The Multicore Era
Over the past ~15 years, server processors from Intel and AMD have evolved from the early quad-core processors to the current monsters with over 50 cores per socket. The memory subsystems have grown at similar rates, from 3-4 DRAM channels at 1.333 GT/s transfer rates to 8-12 DRAM channels with 4.8 GT/s transfer rates, providing an aggregate peak memory bandwidth increase of 10x or more.
Sustainable memory bandwidth using multi-threaded code has closely followed the peak DRAM bandwidth, typically delivering best case throughput of 75%-85% of the peak DRAM bandwidth in each generation. Understanding sustained memory bandwidth in these systems starts with assuming 100% utilization and then reviewing the factors that get in the way (e.g., DRAM refresh, rank-to-rank stalls, read-to-write stalls, four-activate-window limitations, etc.).
What about single-core performance?
In my previous post, I reviewed historical data on single-core/single-thread memory bandwidth in multicore processors from Intel and AMD from 2010 to the present. The increase in single-core memory bandwidth has been rather slow overall, with Intel processors only showing about a 2x increase over the 13 years from 2010 to 2023.
Today I want to talk about what limits single-core bandwidth, and why the improvements in DRAM transfer rate and number of channels makes no difference for this case. This requires a completely different approach to modeling the memory system — one based on Little’s Law from queueing theory.
I was first introduced to Little’s Law by the late Burton Smith – probably in the late 1990’s. Little’s Law was developed in the context of queueing theory, where it relates the long-term average number of entries in a queue with their average arrival rate and their average wait time:
(Number of Entries in Queue) = (Arrival Rate) x (Average Waiting Time)
In the context of computer memory systems the same principles apply, but with different names:
Concurrency = Bandwidth x Latency
or with a bit more description:
(minimum required) Concurrency = (peak) Bandwidth * (minimum) Latency
Here:
- “Bandwidth” is the rate at which data is transferred from memory to the processor, with GB/s as the most convenient unit.
- “Latency” is the duration from the execution of a load instruction (to an address that misses in all the caches), and the completion of that load instruction when the data is returned from memory. Units of nanoseconds (ns) are most convenient.

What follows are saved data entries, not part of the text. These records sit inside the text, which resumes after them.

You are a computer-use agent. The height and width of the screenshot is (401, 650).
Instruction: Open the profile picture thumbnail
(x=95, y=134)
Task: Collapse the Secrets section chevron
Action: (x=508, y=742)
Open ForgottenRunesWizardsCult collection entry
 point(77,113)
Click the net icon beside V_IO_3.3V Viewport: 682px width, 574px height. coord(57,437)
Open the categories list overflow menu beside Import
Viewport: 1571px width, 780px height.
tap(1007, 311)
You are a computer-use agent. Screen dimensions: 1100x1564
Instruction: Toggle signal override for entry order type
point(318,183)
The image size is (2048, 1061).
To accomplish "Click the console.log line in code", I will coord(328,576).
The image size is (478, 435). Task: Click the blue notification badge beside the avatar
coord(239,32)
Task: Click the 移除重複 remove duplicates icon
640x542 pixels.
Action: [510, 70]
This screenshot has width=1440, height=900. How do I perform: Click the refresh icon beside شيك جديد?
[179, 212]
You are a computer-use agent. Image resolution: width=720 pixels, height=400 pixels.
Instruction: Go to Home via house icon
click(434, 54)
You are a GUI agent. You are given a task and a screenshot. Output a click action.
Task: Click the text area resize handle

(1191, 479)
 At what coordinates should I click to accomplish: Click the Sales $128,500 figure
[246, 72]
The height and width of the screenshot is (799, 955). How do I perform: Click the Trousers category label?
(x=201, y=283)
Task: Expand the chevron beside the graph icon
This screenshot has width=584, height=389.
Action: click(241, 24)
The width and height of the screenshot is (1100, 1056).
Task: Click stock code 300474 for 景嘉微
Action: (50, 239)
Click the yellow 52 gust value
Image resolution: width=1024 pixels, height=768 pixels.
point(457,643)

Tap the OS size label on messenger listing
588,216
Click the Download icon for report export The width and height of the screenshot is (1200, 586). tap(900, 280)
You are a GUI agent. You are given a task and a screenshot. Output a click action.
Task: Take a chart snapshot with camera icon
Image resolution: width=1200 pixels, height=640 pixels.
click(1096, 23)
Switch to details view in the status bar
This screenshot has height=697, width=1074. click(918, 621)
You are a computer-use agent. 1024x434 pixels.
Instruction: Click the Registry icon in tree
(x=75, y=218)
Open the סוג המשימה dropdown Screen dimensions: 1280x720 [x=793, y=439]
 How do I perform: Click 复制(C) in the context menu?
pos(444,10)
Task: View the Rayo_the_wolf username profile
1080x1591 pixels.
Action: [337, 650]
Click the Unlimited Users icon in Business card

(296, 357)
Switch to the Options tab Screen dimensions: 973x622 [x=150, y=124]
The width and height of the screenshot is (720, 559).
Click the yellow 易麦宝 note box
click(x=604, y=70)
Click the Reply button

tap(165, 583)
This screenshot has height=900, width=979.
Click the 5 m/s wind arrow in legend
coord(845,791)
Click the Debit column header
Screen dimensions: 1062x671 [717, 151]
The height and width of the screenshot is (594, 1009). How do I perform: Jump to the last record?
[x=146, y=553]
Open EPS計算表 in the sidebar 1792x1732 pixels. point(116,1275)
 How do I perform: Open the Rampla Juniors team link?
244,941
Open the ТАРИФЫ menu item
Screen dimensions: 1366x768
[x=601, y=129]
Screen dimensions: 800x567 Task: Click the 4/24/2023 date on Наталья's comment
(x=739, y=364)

- “Concurrency” is the amount of data that must be “in flight” between the core and the memory in order to maintain a steady-state system. From the form of the equation the units are GB/s * ns = Bytes, but to understand how this maps to computer hardware resources it is almost always more convenient to translate this to units of “cache lines” (with 64 Bytes per cache line in the processors reviewed here).
For recent systems the numerical values of concurrency are so large that they are difficult to show with modest-sized graphics. The example below is for a 2005-era processor with 60 ns memory latency and 6.4 GB/s peak DRAM bandwidth, requiring 6 concurrent 64-byte cache line accesses to be pending at all times to maintain full bandwidth. The processor supported 8 concurrent cache misses, so it was capable of satisfying the Little’s Law concurrency requirement using a single core.
A slightly different mental model:
Another way to think about Little’s Law is to replace the “bandwidth” term (GB/s) with a reciprocal term (usually called “gap”) having units of “ns/CacheLine”. For 64 Byte cache lines and the 32 GB/s peak bandwidth of the first example, this gives 2 ns/CacheLine. Substituting this alternate formation gives:
Concurrency (CacheLines) = Latency (ns) / Gap (ns/CacheLine)
This formulation suggests a different way of thinking about concurrency — supposed we have a latency of 64 ns and a transfer time per cache line of 2 ns. If we want to sustain full bandwidth, we need 64/2 =32 cache lines. We need to issue new read requests at the same (average) rate as data is received, so once every 2 ns. For the interface to be busy *now*, we needed to issue a read request (at least) 64 ns ago. For the interface to be busy immediately after the current transfer, we needed to issue a read request (at least) 62 ns ago. Ditto for 60, 58, 56, …, 2 ns in the past.
Computing required concurrency to get full bandwidth
Start with basic examples of computing the amount of concurrency needed to sustain full bandwidth in the presence of a known (minimum) latency:
- 2010 processor
- Xeon X5680, 6-core, “Westmere EP”
- 32 GB/s peak DRAM bandwidth (2 ns per cache line)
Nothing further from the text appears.